“¿Para qué quiero estatua si tengo al pueblo?”, preguntó el Presidente López ayer al comentar su efímero monumento de cantera rosa erigido y destruido en Atlacomulco, Estado de México, al final del año pasado. Como afirma y ocurre, si tiene al pueblo ¿para qué quiere entonces una consulta sobre revocación de mandato?
AMLO agradeció el gesto, al tiempo que recordó que no desea monumentos ni su nombre en calles o escuelas. “Amor con amor se paga” y “El pueblo es agradecido, es mentira que no aprecie”; afirmó que a diferencia de los potentados que norman sus afectos a la conveniencia, los pobres son leales.
Es más, aseguró, en las elecciones intermedias fueron justamente los pobres los que sacaron adelante el proyecto transformador y develó que en el 2000 fueron los pobres de Iztapalapa quienes le dieron la victoria frente a Santiago Creel.
Y serán las clases más desprotegidas las que harán la consulta de marras y también quienes muy probablemente refrendarán a Morena en el poder para 2024.
Entonces, ¿para qué una costosa consulta? Por lo que representa, por marcar un sello, por hacer historia, para ser recordado más allá de estatuas y calles.
Los símbolos que todo régimen requiere implementar en el imaginario colectivo cuestan mucho y los tiempos pandémicos e inflacionarios no son los mejores para darnos esos lujos.

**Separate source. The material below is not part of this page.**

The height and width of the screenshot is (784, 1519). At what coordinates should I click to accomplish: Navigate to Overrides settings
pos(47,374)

Las cuentas no cuadran cuando se revisa el tema, por ejemplo, de la no venta y no rifa de un avión emblema de ostentación gubernamental.

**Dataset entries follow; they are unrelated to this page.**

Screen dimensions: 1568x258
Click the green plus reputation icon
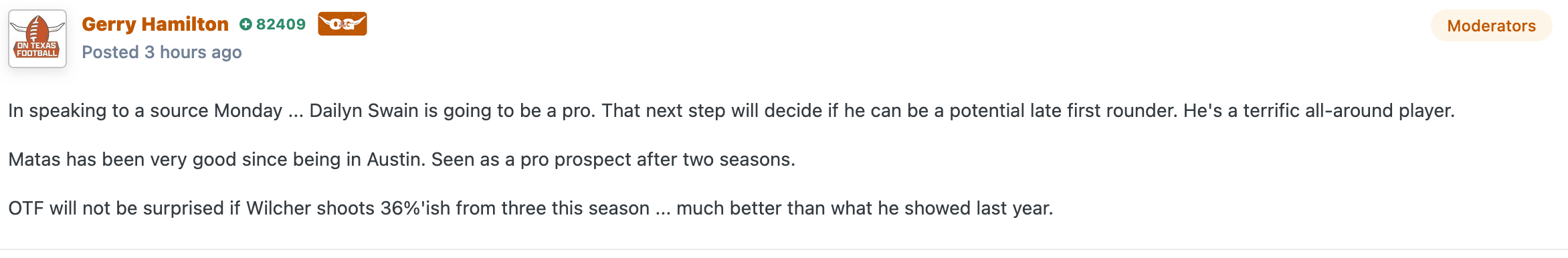coord(246,25)
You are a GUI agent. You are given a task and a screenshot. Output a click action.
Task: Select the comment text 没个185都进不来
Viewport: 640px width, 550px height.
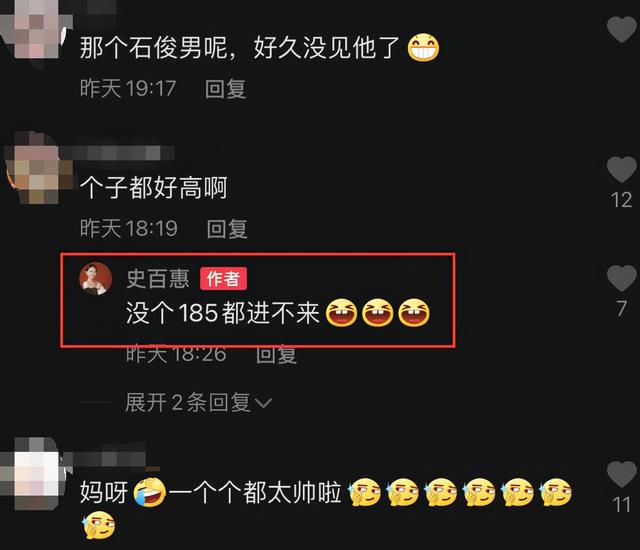pyautogui.click(x=222, y=313)
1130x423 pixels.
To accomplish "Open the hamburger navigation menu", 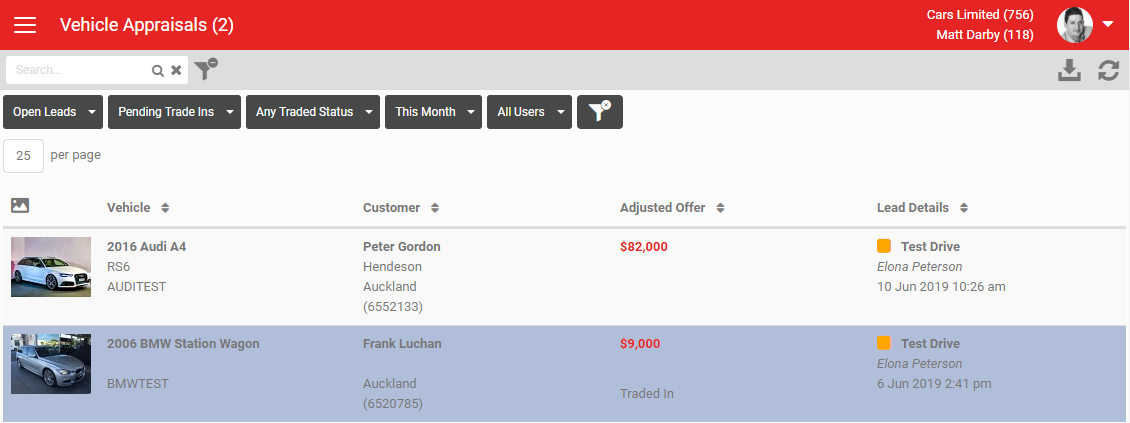I will coord(25,25).
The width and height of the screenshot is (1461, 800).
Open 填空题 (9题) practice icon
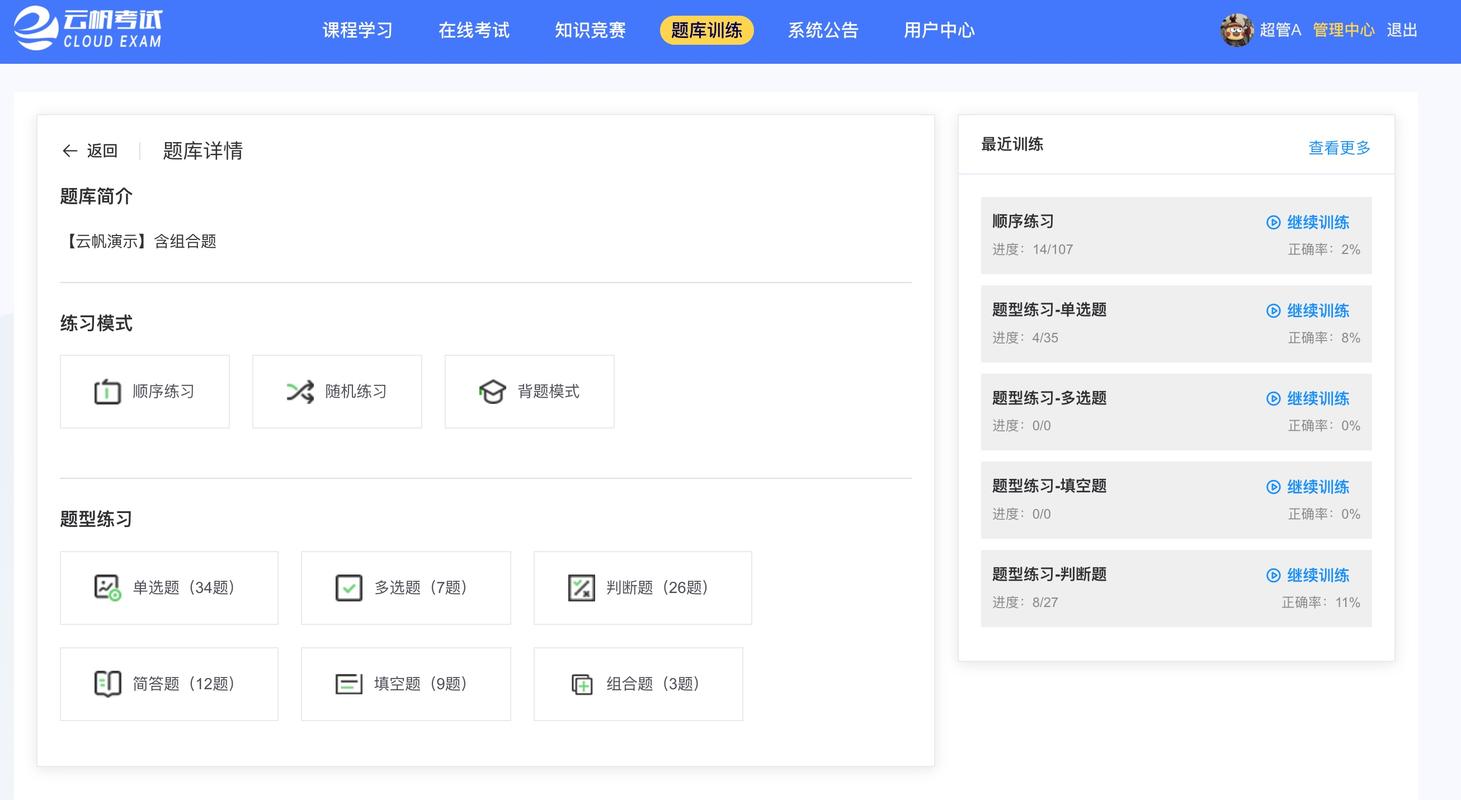click(348, 684)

Pagar, estacionar, mantener y promover el aparato cuesta al erario mucho dinero del pueblo; los viajes, todos domésticos, del mandatario y sus dos periplos internacionales igual hubieran aterrizado el avión de fantasía, pero de eso a recuperar miles de millones entre su venta, rifa o el no uso de un activo —estrictamente tampoco lo es, pero su costo sí— es poco, pero representa mucho.
Lo mismo con el célebre y malogrado aeropuerto de Texcoco, haber echado abajo un proyecto a golpe de una consulta popular improvisada argumentando corrupción abrasiva en la obra —ojo, sin que hasta ahora exista un solo proceso judicial en contra de terratenientes, contratistas o políticos—, cuesta a la Hacienda Pública miles de millones de pesos.

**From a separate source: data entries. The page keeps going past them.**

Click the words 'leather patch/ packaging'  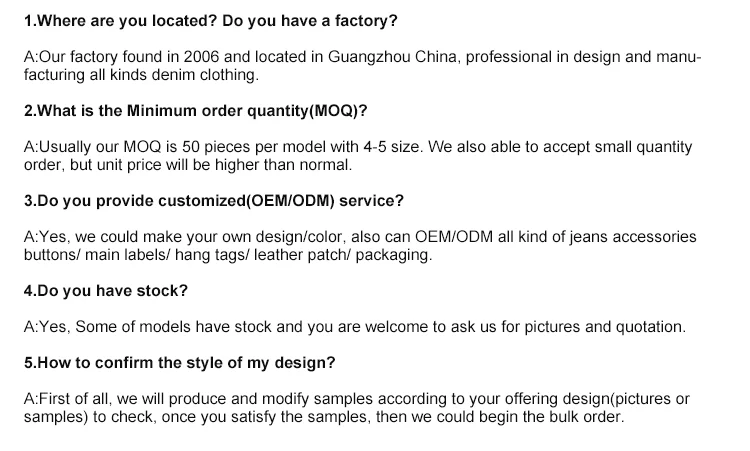coord(343,255)
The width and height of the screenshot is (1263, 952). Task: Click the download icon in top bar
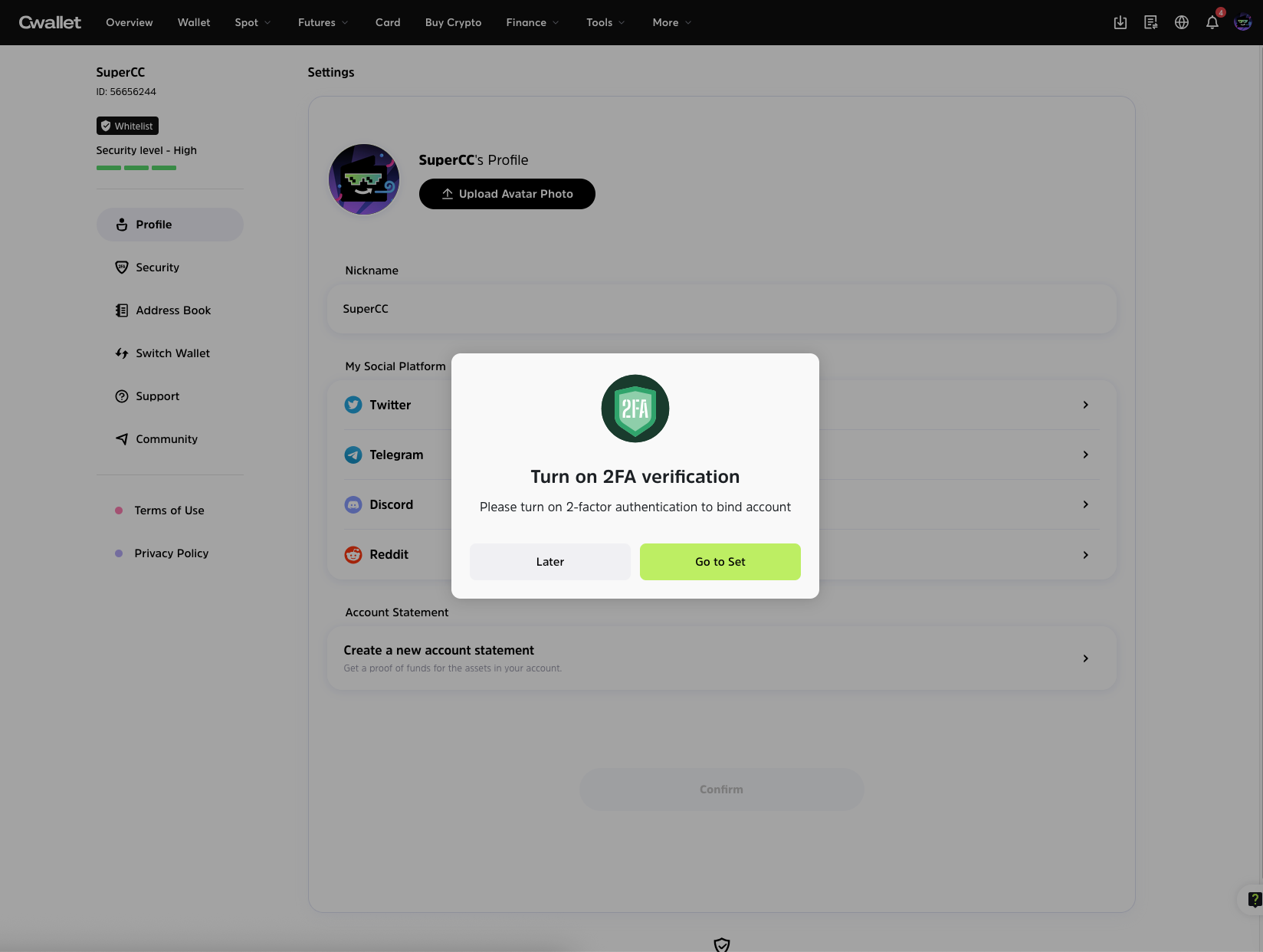pos(1120,22)
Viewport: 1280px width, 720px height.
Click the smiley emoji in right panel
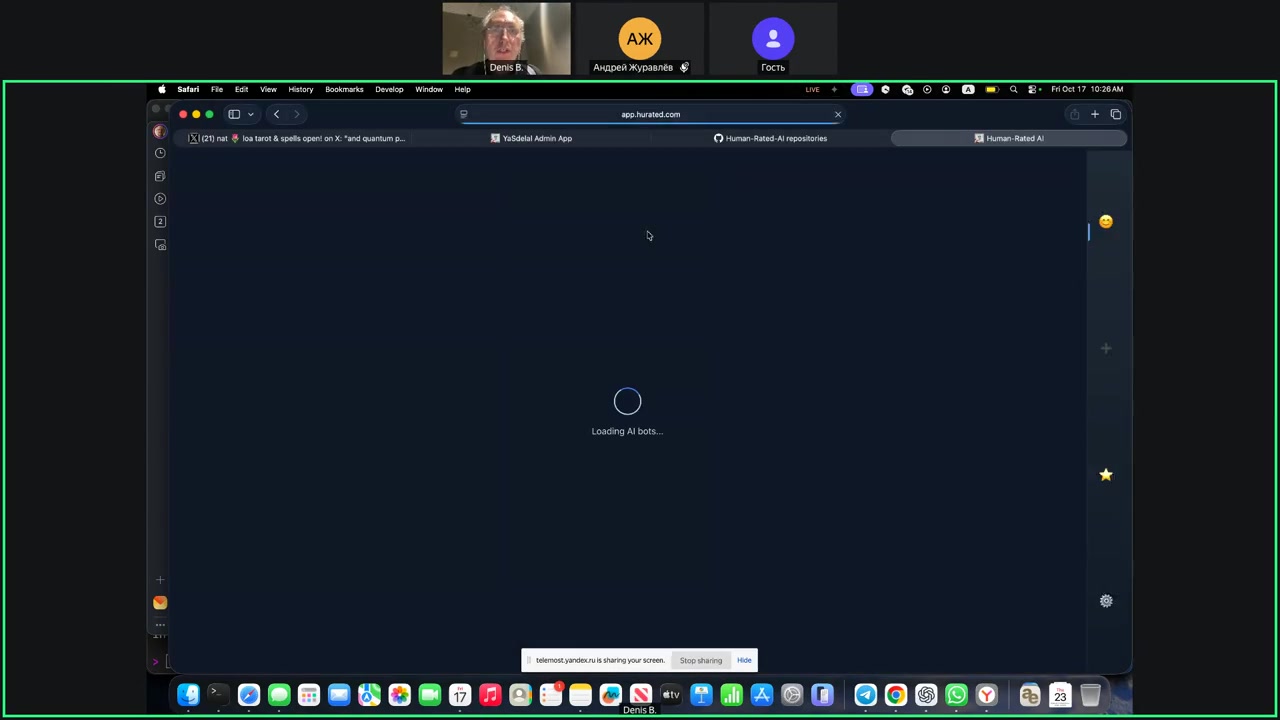(1106, 222)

La obra de reemplazo estará lista y será inaugurada en tiempo y forma tal como ayer celebró AMLO y, sin embargo, la saturación aérea y la insuficiente capacidad de conectividad aérea para el Valle de México será resuelta muchos años después del corte de listón del lejano AIFA.
Pero no volar, no tener un aeropuerto grande y funcional por asumirse como uno “rico”, así como refrendar su popularidad en un ejercicio no vinculante —porque no llegará al 40 por ciento de participación— transformado de revocatorio a ratificatorio a golpe de propaganda de Morena, cuesta mucho.
La conseja popular de la política-política, revolucionaria, neoliberal o transformadora que dice que lo que cuesta dinero es barato, sobrevive. Los símbolos del poder se pagan. Las estatuas van y vienen, son lo de menos.